I was in a relationship with this kid for only a month and a half, but we had talked and were kind of dating without a title for a while before that. At first he was ecstatic and everything was great.. but after a little bit he broke it off and said he couldn't give me himself 100% and it wasn't fair to me. When we broke it off, I acted fine with it, said that I was me and it wasn't enough and there wasn't anything I could do about it. We decided to stay friends because we had made pretty good friends. It's been about 3 weeks and we had been fine, texting like we did when we were friends.
The problem lies in this. This past weekend was the first time we had seen each other since we broke up. On Friday, we were texting while I was at a wedding and when he said goodnight he included a "<3". I figured he was drunk and just ignored it and went to bed. On Saturday during the day, I was getting ready to head out to the camp where he, and all of our friends were. I texted asking if he needed anything and at the end of our convo he said "<3 'll see you soon". He hadn't sent any hearts since we were dating and after we broke up, I stayed my flirty self and he would always just dismiss any kind of flirting or anything towards him. So this confused me, but I ignored it again. That night, when I got to camp, he was already trashed. He actually took a step back when he saw me and said "Wow, you look really cu.." and stopped. That night he was very touchy/feely with me. Kissed my forehead a few times, and just basically acted how he did when we were together. He'd go off his way and talk with friends and find his way back and talk with me. He even started massaging my neck at one point and said how he owed me a massage. And later I was taking care of this other kid who was feeling pretty sick when he came in and starting talking to me. I asked why he wasn't outside with everyone having fun and he said he'd rather be inside talking with me. I kind of ignored that as well. I guess throughout the night I was a little rude, because I was frustrated with the whole thing. The next day, when he was sober, he was friendly.. but it was just a little awkward between us. I left Sunday afternoon and we hugged and said goodbye.. but we haven't spoken since. I don't know what this means.. if he was just drunk.. or if he is regretting the break up. We usually text almost everyday if just a little while we're at work. I don't know if I should text him.. and ask him what's up.. or if I should just wait for him to text me. I really wish I knew his real intentions.
Thing to keep in mind.. we're both 24 and I was his first girlfriend since high school. He'd dated, but never had anything with a title. He's also close friends with lots of girls, and I sort of get the feeling he's afraid of the commitment, and the possibility of losing all of that.
Is there a chance he'd want me back?
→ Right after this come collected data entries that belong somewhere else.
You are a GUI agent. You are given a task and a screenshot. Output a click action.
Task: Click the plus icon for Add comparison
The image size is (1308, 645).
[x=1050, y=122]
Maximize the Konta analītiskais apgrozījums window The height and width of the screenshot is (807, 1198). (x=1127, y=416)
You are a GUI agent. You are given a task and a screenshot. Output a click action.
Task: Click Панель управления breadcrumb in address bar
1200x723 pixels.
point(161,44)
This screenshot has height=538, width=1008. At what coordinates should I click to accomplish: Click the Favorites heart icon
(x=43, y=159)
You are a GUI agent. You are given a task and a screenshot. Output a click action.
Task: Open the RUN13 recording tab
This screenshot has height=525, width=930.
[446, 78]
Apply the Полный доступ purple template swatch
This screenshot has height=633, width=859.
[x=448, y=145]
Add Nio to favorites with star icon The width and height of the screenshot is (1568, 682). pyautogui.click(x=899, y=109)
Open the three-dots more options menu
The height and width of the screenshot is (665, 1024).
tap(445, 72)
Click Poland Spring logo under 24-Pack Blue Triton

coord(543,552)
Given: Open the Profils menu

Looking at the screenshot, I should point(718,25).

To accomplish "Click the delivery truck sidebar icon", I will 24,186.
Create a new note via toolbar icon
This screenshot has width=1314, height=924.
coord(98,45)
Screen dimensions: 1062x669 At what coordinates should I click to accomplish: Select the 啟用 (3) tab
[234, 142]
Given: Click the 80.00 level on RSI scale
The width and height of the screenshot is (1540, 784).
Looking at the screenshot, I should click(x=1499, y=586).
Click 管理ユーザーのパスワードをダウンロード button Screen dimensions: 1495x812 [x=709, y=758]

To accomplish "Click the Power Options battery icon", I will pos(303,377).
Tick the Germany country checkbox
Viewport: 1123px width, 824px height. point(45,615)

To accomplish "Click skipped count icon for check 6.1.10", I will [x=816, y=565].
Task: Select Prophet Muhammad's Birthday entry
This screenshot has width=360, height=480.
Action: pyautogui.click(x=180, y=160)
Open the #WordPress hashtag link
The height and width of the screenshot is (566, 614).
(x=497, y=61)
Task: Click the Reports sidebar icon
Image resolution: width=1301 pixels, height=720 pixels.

And if so, what can I do to make him want me back.. if anything.
Thanks for reading!
Most Helpful Guy
I'll be honest, in that whole story I think I only needed to read the first few sentences leading up to the conclusion, where he says: "he couldn't give me himself 100% and it wasn't fair to me. " This is a common male statement for people that age.
You are both 24 which means he probably has a hard time having one on one monogamous relationships. If you are in college, he most likely has the desire to be single and date around.
He probably does like you, but his urge to be out prowling around is greater. I wouldn't blame him for this, because when you are that age, that's pretty typical. With him liking you though, he wants the benefits of your affection (verbally, physically, emotionally) but does not want the restrictions of a monogamous, one on one relationship.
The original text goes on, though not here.